Creates a numpy image dataset from the given folder and parameters.

The image dataset are 4-dimensional (N, H, W, C) numpy array where (H, W) is the image size, C the number of channels. The arrays contain np.uint8 values between 0 and 255.

Parameters
  • folder (Path) – The folder containing the dataset. The folder should contain, for each classes, a subfolder with only images inside.

  • image_size (Optional[Tuple[int, int]]) – The size of the image, or None to not resize images. None is only supported if all the images already have the same size.

  • train_split (Union[float, Tuple[float, float]]) – One or two float values. If a single value is specified, two datasets will be returned, one for training (using a percentage train_split of data) and one for testing. If two values are specified, three datasets will be returned: a training dataset, a validation dataset and a testing dataset.

  • shuffle (Union[bool, int]) – If True, shuffle images before spliting with the default seed. If an int is given, use it as the seed for shuffling. If False, do not shuffle. False otherwise.

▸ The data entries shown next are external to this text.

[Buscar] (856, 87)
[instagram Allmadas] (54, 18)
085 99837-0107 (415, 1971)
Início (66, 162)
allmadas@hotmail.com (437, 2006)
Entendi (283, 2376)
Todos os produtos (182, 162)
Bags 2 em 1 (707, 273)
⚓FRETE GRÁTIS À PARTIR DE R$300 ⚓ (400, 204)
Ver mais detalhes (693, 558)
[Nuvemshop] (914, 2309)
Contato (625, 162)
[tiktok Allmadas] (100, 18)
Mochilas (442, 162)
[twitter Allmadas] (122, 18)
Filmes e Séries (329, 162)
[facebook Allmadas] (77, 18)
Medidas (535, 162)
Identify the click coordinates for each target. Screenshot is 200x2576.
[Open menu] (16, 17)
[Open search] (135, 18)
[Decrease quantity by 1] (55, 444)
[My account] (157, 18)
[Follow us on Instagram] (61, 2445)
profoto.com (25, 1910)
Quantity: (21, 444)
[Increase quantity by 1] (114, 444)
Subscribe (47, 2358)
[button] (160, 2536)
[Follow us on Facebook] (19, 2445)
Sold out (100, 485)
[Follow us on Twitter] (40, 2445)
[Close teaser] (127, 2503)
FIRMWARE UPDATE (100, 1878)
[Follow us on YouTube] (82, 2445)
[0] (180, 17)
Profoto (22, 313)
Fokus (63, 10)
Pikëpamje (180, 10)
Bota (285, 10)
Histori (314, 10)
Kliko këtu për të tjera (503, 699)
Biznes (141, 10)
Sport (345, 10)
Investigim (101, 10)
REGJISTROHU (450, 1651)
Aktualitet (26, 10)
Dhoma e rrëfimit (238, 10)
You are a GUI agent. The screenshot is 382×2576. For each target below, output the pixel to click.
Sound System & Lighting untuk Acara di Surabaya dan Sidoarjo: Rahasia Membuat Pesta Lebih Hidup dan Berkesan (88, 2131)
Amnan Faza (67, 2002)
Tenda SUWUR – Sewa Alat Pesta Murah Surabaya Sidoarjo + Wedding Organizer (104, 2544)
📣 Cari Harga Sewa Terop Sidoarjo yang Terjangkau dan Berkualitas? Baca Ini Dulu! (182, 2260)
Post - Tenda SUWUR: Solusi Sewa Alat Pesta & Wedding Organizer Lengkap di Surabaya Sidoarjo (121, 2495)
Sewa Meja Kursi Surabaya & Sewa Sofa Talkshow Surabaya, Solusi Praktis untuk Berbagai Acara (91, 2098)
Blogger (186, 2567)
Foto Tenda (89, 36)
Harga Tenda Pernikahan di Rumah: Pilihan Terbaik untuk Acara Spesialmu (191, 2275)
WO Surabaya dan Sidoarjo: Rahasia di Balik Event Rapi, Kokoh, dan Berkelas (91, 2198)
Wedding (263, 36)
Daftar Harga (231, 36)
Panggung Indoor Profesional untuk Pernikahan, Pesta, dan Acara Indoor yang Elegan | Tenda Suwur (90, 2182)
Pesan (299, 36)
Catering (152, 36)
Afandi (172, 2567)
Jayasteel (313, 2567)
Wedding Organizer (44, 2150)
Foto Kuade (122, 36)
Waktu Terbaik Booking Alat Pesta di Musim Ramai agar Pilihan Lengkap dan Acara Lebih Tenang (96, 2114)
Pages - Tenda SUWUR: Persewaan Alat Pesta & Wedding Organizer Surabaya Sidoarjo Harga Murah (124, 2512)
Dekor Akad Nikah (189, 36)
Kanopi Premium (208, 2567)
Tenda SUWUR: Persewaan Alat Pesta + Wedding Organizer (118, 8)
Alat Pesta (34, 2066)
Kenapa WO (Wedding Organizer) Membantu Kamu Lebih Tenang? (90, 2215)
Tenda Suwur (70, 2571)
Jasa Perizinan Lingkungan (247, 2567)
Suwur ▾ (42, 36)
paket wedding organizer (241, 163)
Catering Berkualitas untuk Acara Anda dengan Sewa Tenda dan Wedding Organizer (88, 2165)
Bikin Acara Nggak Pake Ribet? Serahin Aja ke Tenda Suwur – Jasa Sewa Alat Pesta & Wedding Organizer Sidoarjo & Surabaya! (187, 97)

  • aggregate_fn (Callable[[str], Optional[str]]) – Callable to aggregate classes. The function should take the name of an original class (subfolder) and returns the name of the “parent” class. If the call returns None, the class is discarded.

  • filter_fn (Callable[[str, Path], bool]) – A function to filter out images. This function should take a string (name of the file) and a path to the file and returns True if the image should be included, False if it should be excluded.

Returns

A two-tuple whose first element is another tuple containing two or three 2-tuple of numpy arrays corresponding to training, validation and testing dataset, and the second element is mapping from class labels to class names. Each dataset is a 2-tuple (x, y) where x is a 4-dimensional numpy array containing images and y a one-dimensional numpy array containing classes.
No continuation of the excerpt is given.